### EXCERPT PROVIDED
** START **
When training small models on algorithmic tasks (like modular addition), the researchers allowed the model to overfit completely. Train accuracy hit 100%. Test accuracy stayed at random guessing. But instead of stopping, they kept training. They let the optimization algorithm run for thousands of epochs past the point of apparent failure.

Suddenly a thermodynamic-like phase transition occurred. Without any new data, the test loss plummeted, and the model generalized perfectly to unseen examples. The network had "grokked" the underlying principle.

The Mechanics of Grokking

Why does this happen? The process occurs in three distinct phases:

  1. Memorization (The Easy Path): The network quickly realizes that building a lookup table of the training data is the fastest way to drop the training loss to zero. It overfits.
  2. The Random Walk (The Plateau): The train loss is zero, so the gradient from the data is gone. However, optimizers use Weight Decay (L2 regularization), a mathematical penalty for complexity. Weight decay constantly nudges the network to find simpler representations of the same lookup table. The network engages in a random walk across flat valleys in the loss landscape.
** END **
Word and element location entries
** START **
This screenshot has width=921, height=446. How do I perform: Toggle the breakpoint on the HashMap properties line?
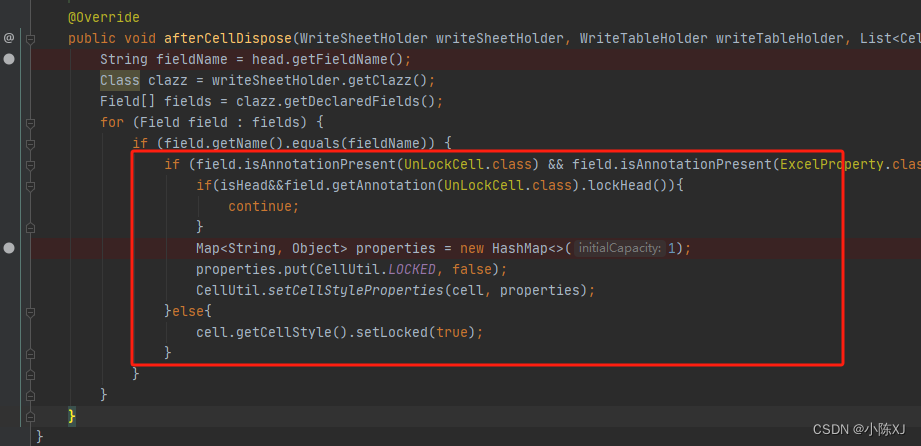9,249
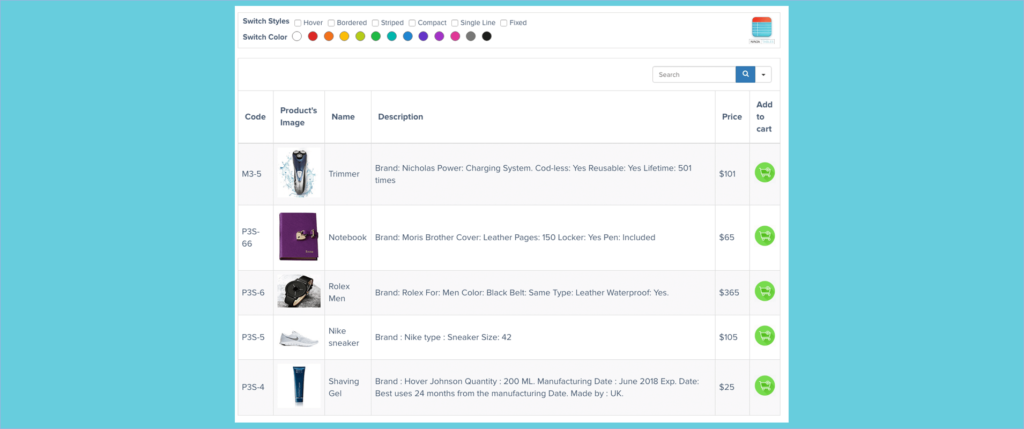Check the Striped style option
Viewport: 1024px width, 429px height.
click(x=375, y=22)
** END **
### OBJECTIVES
A) According to the grokking excerpt, what does weight decay constantly nudge the network to find?
B) Carry on with the grokking excerpt from the point where it stops.
The records come from a separate source unrelated to the grokking excerpt.

### THE REPLIES
A) Simpler representations of the same lookup table.

B)
  3. The Phase Transition (Grokking): Eventually, the random walk stumbles upon the true, underlying algorithm. A mathematical formula (a structured graph) is much simpler and "lighter" (in terms of weight norm) than a massive lookup table. Weight decay grabs onto this newly discovered, simpler representation and violently collapses the memorization circuits. Suddenly, the model generalizes to the test set perfectly.

Intelligence as Compression

Grokking is a concrete phenomenon that strongly supports the philosophical lens discussed in Emergence and the Origin of Intelligence: Intelligence is Compression. It is not a general proof of that claim across all forms of intelligence; it is an existence proof that, in some settings, compression-like simplicity pressures can coincide with a sudden jump to generalization.

The lookup table is uncompressed data. The generalizing algorithm (the "grokking") is the compressed mechanism behind that data.

To grok is to compress successfully. The phase transition from high test loss to low test loss is the exact moment when mere data points condense into pure intelligence.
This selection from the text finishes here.